* [WHAT YOU HAVE TO DO]: Every record below is to be retyped exactly.

(Pixel coordinate grounding data)
'''

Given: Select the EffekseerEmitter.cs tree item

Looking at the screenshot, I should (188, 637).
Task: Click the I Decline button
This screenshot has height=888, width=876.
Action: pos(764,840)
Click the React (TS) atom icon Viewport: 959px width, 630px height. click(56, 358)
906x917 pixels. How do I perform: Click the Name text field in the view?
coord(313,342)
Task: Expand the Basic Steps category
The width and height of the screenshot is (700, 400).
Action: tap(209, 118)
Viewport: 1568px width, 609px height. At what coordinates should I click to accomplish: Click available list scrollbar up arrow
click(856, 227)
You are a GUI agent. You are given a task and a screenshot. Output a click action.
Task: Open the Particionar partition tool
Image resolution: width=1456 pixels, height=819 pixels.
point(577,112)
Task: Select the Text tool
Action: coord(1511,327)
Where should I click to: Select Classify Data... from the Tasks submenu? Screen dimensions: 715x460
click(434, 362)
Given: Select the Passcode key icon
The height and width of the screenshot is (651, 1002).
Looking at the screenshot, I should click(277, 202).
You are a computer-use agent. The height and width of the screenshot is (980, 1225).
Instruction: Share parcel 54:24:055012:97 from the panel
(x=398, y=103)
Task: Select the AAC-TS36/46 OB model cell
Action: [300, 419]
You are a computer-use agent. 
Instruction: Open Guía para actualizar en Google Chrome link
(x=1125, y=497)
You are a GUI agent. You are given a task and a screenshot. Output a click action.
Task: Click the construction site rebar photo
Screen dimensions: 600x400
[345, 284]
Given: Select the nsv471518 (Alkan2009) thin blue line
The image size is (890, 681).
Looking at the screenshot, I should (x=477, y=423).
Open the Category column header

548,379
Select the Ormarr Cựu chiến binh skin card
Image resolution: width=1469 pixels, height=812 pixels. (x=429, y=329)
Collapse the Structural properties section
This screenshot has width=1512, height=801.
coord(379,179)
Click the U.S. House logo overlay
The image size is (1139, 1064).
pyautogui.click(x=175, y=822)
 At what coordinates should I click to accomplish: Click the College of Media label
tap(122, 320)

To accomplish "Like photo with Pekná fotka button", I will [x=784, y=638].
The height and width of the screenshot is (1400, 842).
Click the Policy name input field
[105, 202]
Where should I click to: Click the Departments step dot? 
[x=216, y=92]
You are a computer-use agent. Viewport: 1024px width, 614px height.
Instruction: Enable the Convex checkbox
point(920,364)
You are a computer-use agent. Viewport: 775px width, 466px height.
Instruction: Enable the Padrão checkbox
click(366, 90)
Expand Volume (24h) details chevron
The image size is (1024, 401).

'''

* [RESPONSE TO THIS EXERCISE]:
Given: Select the EffekseerEmitter.cs tree item

Looking at the screenshot, I should (188, 637).
Task: Click the I Decline button
This screenshot has height=888, width=876.
Action: pos(764,840)
Click the React (TS) atom icon Viewport: 959px width, 630px height. click(56, 358)
906x917 pixels. How do I perform: Click the Name text field in the view?
coord(313,342)
Task: Expand the Basic Steps category
The width and height of the screenshot is (700, 400).
Action: tap(209, 118)
Viewport: 1568px width, 609px height. At what coordinates should I click to accomplish: Click available list scrollbar up arrow
click(856, 227)
You are a GUI agent. You are given a task and a screenshot. Output a click action.
Task: Open the Particionar partition tool
Image resolution: width=1456 pixels, height=819 pixels.
point(577,112)
Task: Select the Text tool
Action: coord(1511,327)
Where should I click to: Select Classify Data... from the Tasks submenu? Screen dimensions: 715x460
click(434, 362)
Given: Select the Passcode key icon
The height and width of the screenshot is (651, 1002).
Looking at the screenshot, I should click(277, 202).
You are a computer-use agent. The height and width of the screenshot is (980, 1225).
Instruction: Share parcel 54:24:055012:97 from the panel
(x=398, y=103)
Task: Select the AAC-TS36/46 OB model cell
Action: [300, 419]
You are a computer-use agent. 
Instruction: Open Guía para actualizar en Google Chrome link
(x=1125, y=497)
You are a GUI agent. You are given a task and a screenshot. Output a click action.
Task: Click the construction site rebar photo
Screen dimensions: 600x400
[345, 284]
Given: Select the nsv471518 (Alkan2009) thin blue line
The image size is (890, 681).
Looking at the screenshot, I should (x=477, y=423).
Open the Category column header

548,379
Select the Ormarr Cựu chiến binh skin card
Image resolution: width=1469 pixels, height=812 pixels. (x=429, y=329)
Collapse the Structural properties section
This screenshot has width=1512, height=801.
coord(379,179)
Click the U.S. House logo overlay
The image size is (1139, 1064).
pyautogui.click(x=175, y=822)
 At what coordinates should I click to accomplish: Click the College of Media label
tap(122, 320)

To accomplish "Like photo with Pekná fotka button", I will [x=784, y=638].
The height and width of the screenshot is (1400, 842).
Click the Policy name input field
[105, 202]
Where should I click to: Click the Departments step dot? 
[x=216, y=92]
You are a computer-use agent. Viewport: 1024px width, 614px height.
Instruction: Enable the Convex checkbox
point(920,364)
You are a computer-use agent. Viewport: 775px width, 466px height.
Instruction: Enable the Padrão checkbox
click(366, 90)
Expand Volume (24h) details chevron
The image size is (1024, 401).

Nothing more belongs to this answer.